(Collection entries)

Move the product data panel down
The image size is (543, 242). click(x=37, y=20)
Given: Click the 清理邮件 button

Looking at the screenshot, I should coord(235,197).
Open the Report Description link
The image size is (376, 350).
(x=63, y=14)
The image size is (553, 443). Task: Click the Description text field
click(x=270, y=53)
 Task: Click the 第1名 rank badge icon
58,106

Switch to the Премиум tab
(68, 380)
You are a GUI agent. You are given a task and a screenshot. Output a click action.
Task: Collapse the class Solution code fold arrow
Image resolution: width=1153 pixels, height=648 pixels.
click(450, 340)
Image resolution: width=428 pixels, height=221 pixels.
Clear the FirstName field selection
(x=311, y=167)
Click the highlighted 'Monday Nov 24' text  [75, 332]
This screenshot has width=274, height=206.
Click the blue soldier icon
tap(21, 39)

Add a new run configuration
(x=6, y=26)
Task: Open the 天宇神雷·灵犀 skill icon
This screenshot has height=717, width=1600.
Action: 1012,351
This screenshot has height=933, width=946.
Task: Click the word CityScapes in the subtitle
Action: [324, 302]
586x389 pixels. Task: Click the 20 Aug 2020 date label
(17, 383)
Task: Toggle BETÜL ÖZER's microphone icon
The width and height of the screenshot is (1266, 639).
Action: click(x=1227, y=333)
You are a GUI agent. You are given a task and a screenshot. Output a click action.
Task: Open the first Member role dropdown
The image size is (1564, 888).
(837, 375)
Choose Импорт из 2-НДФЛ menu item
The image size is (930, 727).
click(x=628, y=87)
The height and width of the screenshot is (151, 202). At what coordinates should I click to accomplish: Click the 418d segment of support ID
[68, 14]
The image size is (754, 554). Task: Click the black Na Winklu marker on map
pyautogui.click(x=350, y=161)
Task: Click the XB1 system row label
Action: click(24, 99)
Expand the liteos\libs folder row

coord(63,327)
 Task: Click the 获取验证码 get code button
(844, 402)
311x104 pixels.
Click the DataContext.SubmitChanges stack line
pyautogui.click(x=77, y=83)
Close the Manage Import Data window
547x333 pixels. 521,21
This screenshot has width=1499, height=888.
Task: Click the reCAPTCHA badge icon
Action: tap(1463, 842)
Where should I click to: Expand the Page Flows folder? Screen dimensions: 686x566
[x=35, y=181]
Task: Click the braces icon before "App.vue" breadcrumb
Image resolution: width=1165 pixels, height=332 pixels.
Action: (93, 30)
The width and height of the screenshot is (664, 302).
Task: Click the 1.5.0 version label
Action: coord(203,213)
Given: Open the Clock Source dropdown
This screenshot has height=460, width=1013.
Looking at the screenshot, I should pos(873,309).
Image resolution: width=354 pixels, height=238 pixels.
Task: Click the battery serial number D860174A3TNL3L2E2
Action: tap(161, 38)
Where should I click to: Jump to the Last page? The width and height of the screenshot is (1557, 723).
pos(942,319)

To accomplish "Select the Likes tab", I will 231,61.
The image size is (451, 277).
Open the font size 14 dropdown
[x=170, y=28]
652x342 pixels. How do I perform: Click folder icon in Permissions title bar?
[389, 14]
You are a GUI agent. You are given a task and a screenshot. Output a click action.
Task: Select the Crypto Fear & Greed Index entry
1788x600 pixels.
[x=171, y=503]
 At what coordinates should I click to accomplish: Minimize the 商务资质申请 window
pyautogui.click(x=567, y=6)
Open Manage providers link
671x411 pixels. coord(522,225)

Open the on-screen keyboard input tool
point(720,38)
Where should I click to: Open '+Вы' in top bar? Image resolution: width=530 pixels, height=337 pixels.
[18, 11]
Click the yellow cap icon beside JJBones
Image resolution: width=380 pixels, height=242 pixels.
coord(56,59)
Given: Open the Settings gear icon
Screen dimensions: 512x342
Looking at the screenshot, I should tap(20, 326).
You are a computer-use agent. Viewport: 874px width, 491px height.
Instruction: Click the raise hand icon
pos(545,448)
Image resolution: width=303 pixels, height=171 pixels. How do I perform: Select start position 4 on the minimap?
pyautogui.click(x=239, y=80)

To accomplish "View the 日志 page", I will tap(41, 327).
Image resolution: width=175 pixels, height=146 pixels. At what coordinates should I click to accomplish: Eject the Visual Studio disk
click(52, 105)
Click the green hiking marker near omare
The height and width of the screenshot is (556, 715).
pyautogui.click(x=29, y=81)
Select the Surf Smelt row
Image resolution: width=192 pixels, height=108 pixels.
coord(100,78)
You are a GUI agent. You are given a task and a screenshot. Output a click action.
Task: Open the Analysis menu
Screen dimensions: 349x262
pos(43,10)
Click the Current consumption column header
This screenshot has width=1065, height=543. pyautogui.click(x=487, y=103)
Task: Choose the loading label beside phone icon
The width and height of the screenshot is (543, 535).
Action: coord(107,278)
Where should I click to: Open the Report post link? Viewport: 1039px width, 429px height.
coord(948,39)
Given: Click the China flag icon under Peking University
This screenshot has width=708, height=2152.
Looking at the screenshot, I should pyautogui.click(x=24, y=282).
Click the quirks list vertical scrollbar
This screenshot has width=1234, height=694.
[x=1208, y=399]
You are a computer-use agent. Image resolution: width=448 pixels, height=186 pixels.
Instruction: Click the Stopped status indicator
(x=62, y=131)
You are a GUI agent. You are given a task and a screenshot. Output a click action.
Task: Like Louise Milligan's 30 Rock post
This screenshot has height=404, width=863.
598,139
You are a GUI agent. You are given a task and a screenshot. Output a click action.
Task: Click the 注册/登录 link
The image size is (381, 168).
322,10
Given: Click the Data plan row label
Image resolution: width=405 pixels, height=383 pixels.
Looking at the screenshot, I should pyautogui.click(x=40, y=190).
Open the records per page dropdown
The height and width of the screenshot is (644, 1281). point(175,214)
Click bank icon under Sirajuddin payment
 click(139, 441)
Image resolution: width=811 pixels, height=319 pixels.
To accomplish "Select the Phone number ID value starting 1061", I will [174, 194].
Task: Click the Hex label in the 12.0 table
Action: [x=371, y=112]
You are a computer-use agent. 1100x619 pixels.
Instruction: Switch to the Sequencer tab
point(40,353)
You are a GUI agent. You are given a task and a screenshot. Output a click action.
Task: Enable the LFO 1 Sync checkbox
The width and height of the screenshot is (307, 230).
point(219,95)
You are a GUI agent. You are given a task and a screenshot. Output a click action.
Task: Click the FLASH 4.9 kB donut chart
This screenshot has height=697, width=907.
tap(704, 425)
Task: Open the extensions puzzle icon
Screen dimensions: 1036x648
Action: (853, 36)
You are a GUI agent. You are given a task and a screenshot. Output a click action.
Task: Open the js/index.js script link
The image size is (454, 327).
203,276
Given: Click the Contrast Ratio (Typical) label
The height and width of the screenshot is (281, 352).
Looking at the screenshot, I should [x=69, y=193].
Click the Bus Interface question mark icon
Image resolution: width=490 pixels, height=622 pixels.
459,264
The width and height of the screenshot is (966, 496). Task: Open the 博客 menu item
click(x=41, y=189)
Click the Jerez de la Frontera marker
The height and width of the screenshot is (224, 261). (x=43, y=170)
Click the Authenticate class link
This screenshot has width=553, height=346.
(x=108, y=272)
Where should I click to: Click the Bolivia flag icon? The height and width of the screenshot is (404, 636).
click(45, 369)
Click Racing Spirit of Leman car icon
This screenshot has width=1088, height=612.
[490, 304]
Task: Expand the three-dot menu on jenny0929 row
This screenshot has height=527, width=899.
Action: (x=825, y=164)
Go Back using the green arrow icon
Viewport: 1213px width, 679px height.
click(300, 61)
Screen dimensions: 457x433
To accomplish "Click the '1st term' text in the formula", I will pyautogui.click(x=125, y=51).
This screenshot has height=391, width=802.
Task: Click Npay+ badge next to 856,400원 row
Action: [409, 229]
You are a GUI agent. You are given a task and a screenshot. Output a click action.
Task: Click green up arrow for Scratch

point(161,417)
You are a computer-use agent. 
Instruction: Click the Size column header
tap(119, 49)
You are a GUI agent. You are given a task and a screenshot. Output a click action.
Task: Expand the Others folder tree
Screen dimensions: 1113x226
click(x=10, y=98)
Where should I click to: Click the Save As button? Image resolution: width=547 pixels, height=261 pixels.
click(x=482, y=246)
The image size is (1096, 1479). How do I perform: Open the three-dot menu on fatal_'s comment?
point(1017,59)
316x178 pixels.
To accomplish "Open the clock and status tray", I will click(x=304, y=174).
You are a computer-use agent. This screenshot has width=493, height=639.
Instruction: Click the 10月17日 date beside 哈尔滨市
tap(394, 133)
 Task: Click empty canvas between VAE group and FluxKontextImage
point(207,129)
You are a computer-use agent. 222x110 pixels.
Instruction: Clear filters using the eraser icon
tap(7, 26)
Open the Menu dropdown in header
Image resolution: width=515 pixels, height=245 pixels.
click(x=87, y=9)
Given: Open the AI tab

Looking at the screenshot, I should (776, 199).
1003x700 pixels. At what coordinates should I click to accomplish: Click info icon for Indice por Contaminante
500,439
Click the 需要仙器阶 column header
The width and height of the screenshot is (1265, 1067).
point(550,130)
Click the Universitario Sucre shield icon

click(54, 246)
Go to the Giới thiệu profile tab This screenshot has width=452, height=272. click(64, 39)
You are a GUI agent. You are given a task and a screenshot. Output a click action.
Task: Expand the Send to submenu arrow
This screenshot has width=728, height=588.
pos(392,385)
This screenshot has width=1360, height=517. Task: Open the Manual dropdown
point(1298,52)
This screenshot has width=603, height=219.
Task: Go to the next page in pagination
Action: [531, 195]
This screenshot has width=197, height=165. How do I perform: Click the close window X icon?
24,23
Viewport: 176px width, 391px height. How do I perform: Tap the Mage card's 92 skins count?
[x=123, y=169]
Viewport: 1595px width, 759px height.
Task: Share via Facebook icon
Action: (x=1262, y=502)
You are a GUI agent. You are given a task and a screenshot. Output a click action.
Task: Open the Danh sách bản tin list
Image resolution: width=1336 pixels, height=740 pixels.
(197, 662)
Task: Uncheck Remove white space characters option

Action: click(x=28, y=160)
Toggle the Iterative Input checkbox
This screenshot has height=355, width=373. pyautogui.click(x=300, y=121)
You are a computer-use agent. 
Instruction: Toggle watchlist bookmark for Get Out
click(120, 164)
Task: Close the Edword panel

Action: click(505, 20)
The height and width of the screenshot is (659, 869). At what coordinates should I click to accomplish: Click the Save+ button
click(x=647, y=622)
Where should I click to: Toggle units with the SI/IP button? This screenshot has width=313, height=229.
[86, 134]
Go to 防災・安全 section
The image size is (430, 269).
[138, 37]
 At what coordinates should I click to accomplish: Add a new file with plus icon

> **Task prompt**
Check each line above for the string "Choose" and show the ones that have it.

> **Written solution**
Choose Импорт из 2-НДФЛ menu item
Task: Choose the loading label beside phone icon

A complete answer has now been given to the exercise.